▶ **EXERCISE DESCRIPTION**: Each line from the one containing "The image size is (1434, 840)." through the final line below must be reproduced exactly, and no others.

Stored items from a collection
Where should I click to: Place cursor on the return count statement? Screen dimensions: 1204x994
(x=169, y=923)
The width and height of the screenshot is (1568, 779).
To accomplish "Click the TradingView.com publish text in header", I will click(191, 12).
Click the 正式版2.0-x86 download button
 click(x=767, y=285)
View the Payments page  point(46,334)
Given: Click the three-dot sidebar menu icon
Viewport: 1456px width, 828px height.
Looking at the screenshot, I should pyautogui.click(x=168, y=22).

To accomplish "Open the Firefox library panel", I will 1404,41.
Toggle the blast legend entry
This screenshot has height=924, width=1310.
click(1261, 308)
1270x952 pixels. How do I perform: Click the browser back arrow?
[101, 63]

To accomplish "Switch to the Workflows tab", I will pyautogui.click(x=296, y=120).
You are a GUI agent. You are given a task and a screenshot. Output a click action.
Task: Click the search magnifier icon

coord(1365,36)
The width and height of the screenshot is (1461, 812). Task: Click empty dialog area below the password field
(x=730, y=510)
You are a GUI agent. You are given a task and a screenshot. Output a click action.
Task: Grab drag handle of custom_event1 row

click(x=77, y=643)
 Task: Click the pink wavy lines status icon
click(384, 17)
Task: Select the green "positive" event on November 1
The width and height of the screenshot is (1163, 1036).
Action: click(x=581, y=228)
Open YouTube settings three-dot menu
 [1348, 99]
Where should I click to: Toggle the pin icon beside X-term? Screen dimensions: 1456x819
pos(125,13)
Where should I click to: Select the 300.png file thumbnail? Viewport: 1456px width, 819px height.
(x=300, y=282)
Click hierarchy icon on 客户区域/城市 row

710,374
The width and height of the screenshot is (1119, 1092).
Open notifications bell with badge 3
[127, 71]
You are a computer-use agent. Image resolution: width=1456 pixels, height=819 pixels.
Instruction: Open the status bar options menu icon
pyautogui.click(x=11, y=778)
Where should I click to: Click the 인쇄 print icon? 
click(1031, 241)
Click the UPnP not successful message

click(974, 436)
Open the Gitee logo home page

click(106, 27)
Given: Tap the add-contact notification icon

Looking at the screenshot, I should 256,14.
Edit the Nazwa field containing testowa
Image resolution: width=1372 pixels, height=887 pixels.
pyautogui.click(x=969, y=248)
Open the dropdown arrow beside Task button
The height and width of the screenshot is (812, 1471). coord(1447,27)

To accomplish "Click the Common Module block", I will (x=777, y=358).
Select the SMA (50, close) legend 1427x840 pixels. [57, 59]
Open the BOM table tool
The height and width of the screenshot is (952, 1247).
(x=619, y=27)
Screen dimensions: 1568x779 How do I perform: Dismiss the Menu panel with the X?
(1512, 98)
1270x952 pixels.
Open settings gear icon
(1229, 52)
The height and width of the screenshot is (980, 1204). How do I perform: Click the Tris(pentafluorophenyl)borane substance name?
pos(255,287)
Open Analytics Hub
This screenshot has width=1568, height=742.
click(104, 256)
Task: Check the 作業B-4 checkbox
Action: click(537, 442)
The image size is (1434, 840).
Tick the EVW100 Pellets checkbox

▶ **YOUR SOLUTION**:
The image size is (1434, 840).
Tick the EVW100 Pellets checkbox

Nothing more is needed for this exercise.